# TO DO
Beginning with the line containing "Task: Click the 36,89 projected area value", transcribe every line exactly down to the last one in the records below, and drop the pictures.

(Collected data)
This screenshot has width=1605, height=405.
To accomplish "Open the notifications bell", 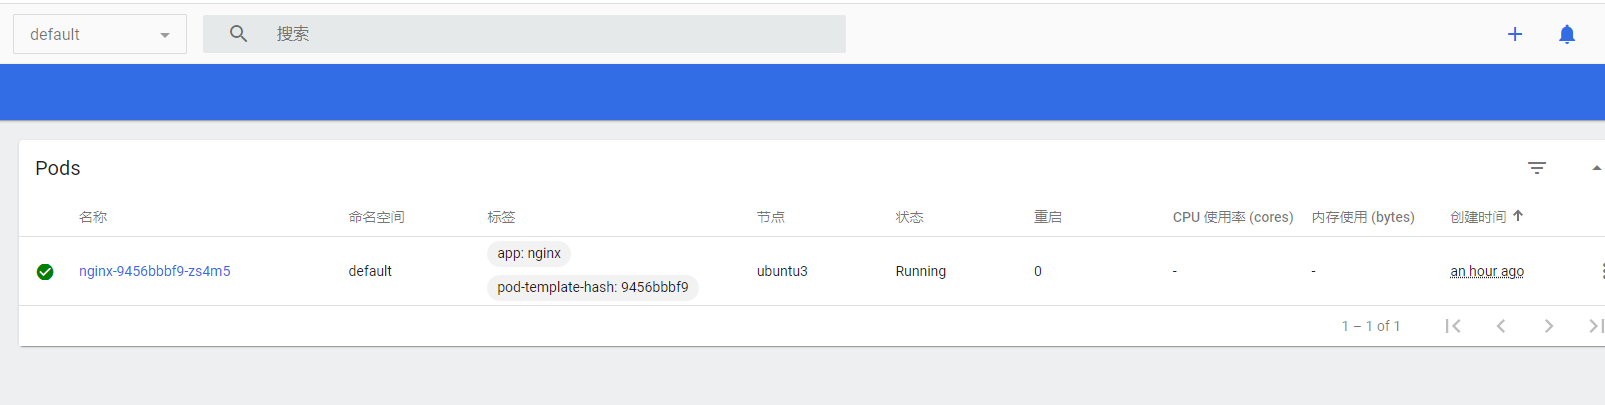I will click(x=1567, y=34).
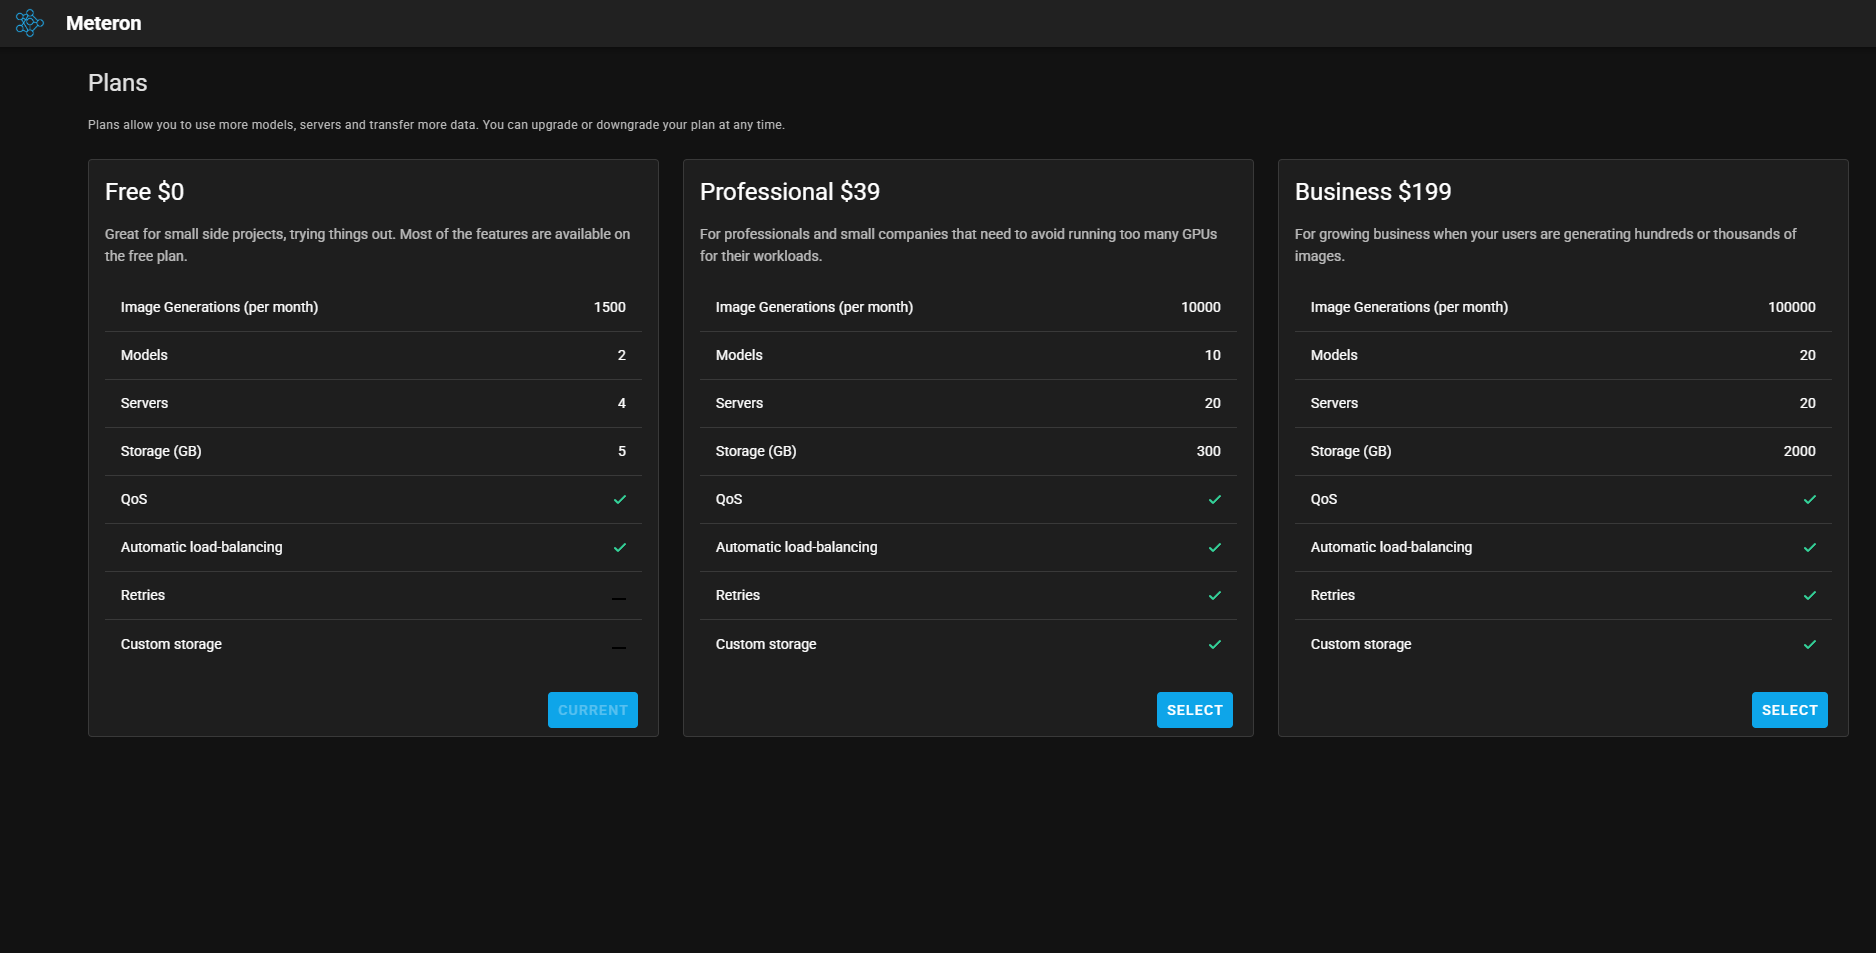Click Custom storage dash in Free plan
Viewport: 1876px width, 953px height.
click(619, 647)
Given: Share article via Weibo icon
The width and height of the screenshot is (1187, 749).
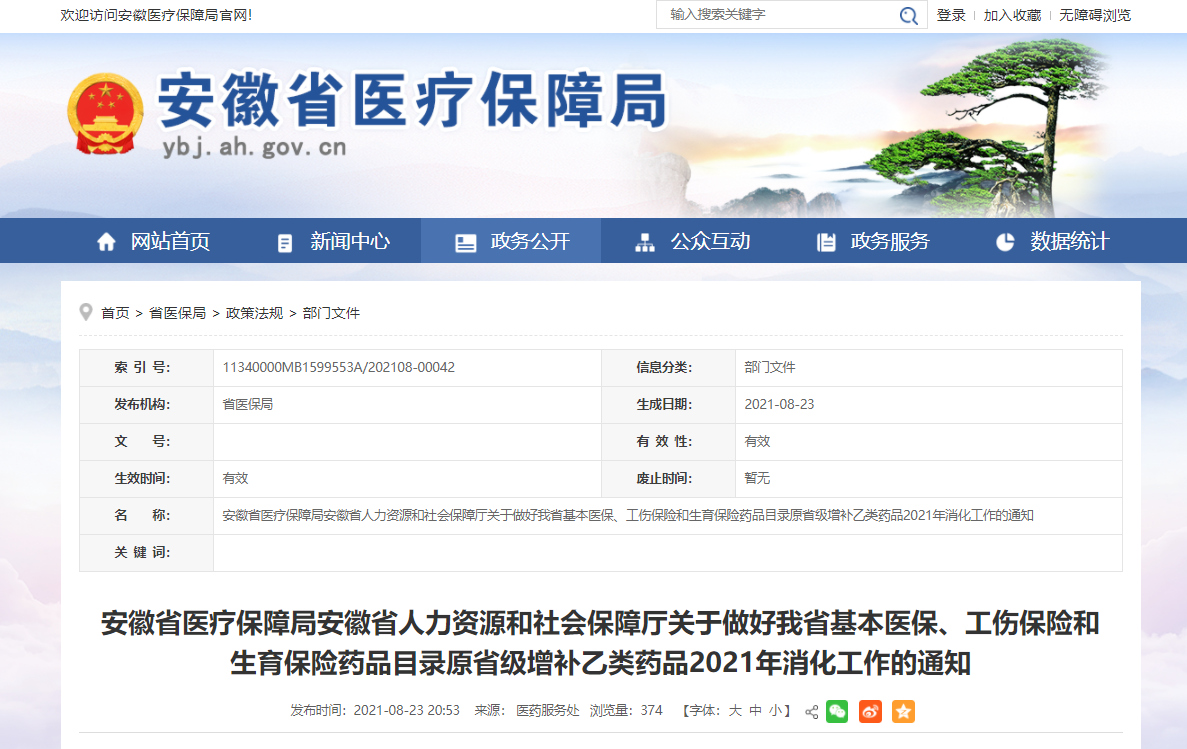Looking at the screenshot, I should [870, 711].
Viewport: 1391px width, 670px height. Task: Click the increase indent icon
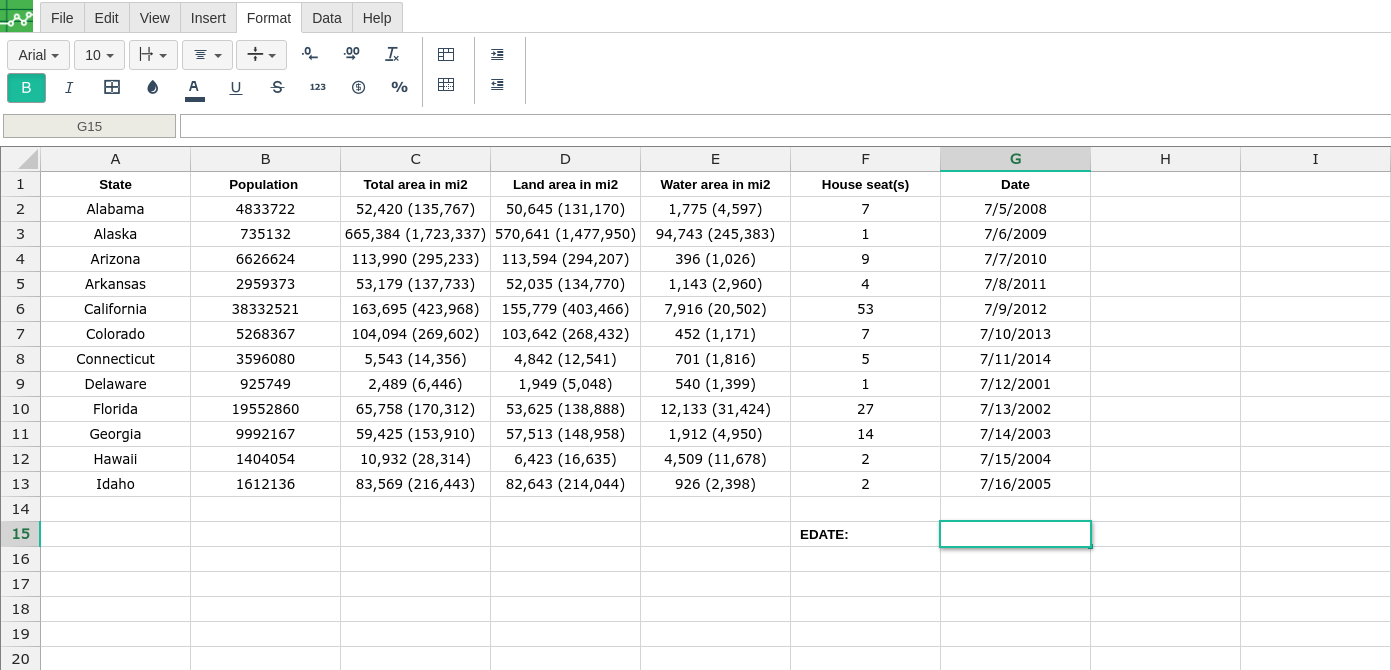pos(497,54)
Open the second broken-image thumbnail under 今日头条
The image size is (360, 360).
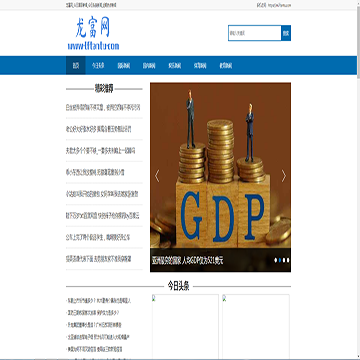(256, 327)
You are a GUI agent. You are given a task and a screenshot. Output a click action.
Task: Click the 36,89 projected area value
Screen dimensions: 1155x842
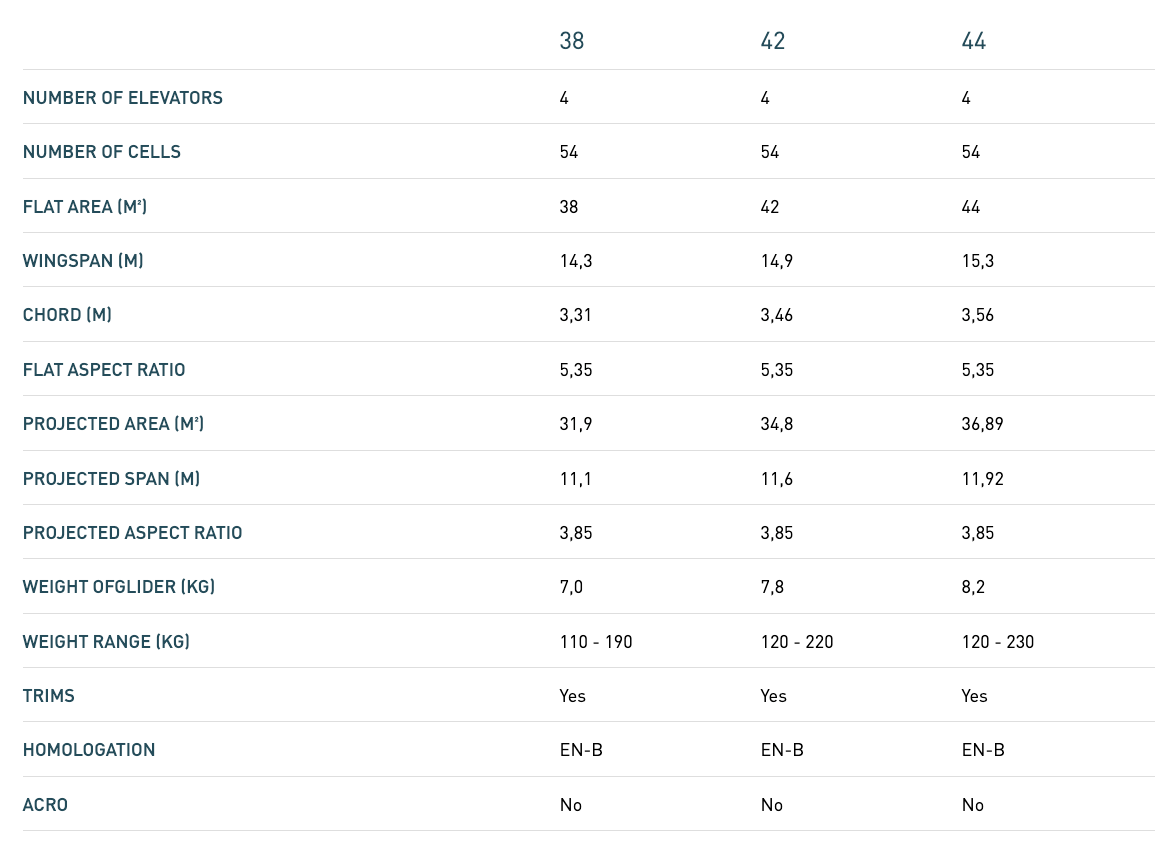[x=982, y=424]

# TASK OUTPUT
Task: Click the 36,89 projected area value
Screen dimensions: 1155x842
[x=982, y=424]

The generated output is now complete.